Помимо описанных выше особенностей все большее распространение получает это сочетание роста сложности с расширяющимся извлечением простейших элементов. Это порождает мультипликативные эффекты с одной стороны процесса (крупные корпорации, финансовые рынки), равно как и уничтожает наименее обеспеченных. Это вплетается в то, как мы измеряем «рост» наших экономик – например, ВВП на душу населения, – и резко искажает понятие о том, что подлежит оценке и способствует «экономическому росту». Замена мелкомасштабного сельского хозяйства плантациями, принадлежащими корпорациям, считается крупным ростом ВВП на душу населения. В действительности же при этом земля быстро становится неплодородной и утрачивается знание мелких земледельцев о том, как обеспечить долгое использование земельных ресурсов (в первую очередь ротацией культур для получения плодородных урожаев и минимального появления насекомых-вредителей). То же самое относится и к экономике городов – замена семейных магазинчиков и кафе (с цветами, продуктами или вкусным латте) на корпоративные аутлеты ведет к утрате накопленных знаний (ведь руководство семейным магазином или кафе требует знаний и опыта), а доходы, вместо того чтобы оставаться у местных жителей, уходят в центральные штаб-квартиры. Район теряет возможности, и, более того, часть его коллективной потребительской способности уходит в центральные офисы компаний, вместо того чтобы вновь быть потраченной на месте. Крупные корпорации получают доходы, а эти доходы, в свою очередь, могут оказывать положительное влияние на стоимость их акций на фондовых рынках. Этот сдвиг измеряется ростом ВВП на душу населения, так что в глазах специалистов и правительств это воспринимается как положительное изменение.
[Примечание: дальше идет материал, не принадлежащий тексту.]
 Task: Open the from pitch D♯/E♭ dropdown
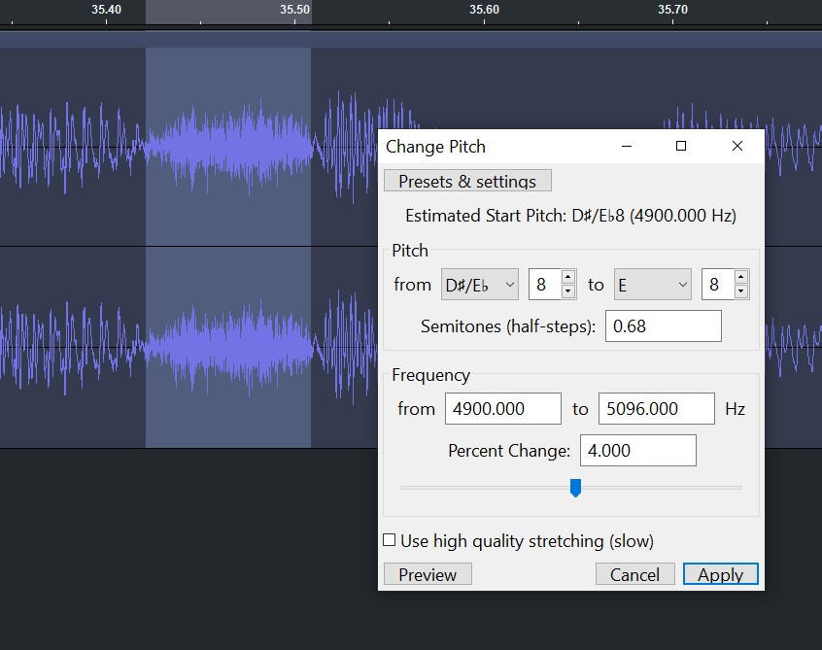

Данные примеры иллюстрируют один из аспектов того, что я называю последней гранью системы: это тот этап процесса, когда существующие у нас категории (аналитические, концептуальные, статистические) больше не отражают происходящее. Примеры бывают простые и сложные.
Вторая крупная область, где я применяю подобный аналитический подход, – это биосфера[42]. Биосфера обладает удивительной способностью восстанавливать земельные, водные и воздушные ресурсы планеты. Но эти способности основываются на особых темпоральных и жизненных циклах, быстро опережаемых нашими техническими, химическими и организационными инновациями. Страны с индустриальной экономикой давно наносят ущерб биосфере, но по крайней мере в части из этих случаев биосфере удавалось восстановить поврежденные земельные и водные ресурсы, учитывая, что время было на ее стороне. Однако анализ и оценки последних данных указывают на то, что мы перешагнули границу этой возможности восстановления при растущем наборе условий. Теперь у нас есть обширные участки земли и водные ресурсы, которые не только повреждены, но и просто мертвы, – земля, истощенная безжалостным использованием химикатов, и вода, неживая из-за нехватки кислорода по причине самого разнообразного загрязнения. Рассмотренный выше всплеск приобретения иностранных земель правительствами и корпорациями является одной из многих причин этих разрушений. Но эти приобретения есть также и часть ответа на кризис: нужно получить больше земли и воды, чтобы заместить погубленное.
Описанные здесь тенденции указывают на историю и географию разрушения такими ускоренными темпами, с которыми наша планета не сталкивалась ранее, обосновывая, таким образом, понятие антропоцена – эпохи, отмеченной сильным воздействием человечества на окружающий его мир. Многие из этих действий, разрушающих земельные, водные и воздушные ресурсы, особенно сильно ударили по бедным сообществам, что привело к перемещению более 800 миллионов человек по всему миру. Но ни у кого из нас нет к этому иммунитета, и в результате масштабных изменений атмосферы эти бедствия могут затронуть всех нас.
Предметом моих исследований были разнообразные разрушения в различных регионах. Это частичный взгляд, исходящий из того, что экстремальные условия помогают нам увидеть тенденции, которые было бы труднее рассмотреть в менее сложных условиях. Большая часть земель и вод на нашей планете пока не уничтожена. Однако многие из них уязвимы, даже если могут казаться вполне жизнеспособными. Появляющиеся то там, то тут в новостях свидетельства показывают, что степень этой незащищенности трудно определить или опознать. Например, опросы общественного мнения показывают, что мало кто в США знает, что больше трети земель в стране, включая столько нежно любимый плодородный Средний Запад, согласно научным данным, находится под угрозой – несмотря на то что на первый взгляд этого не видно. Или что некоторые из шести главных океанических круговоротов, контролирующих основные мировые течения, все больше превращаются в свалку, в результате чего морская фауна умирает от нехватки кислорода. Кроме того, широким массам неизвестно, что существует примерно 400 клинически мертвых прибрежных океанических зон. Это мы виноваты в этой уязвимости и в этих смертях.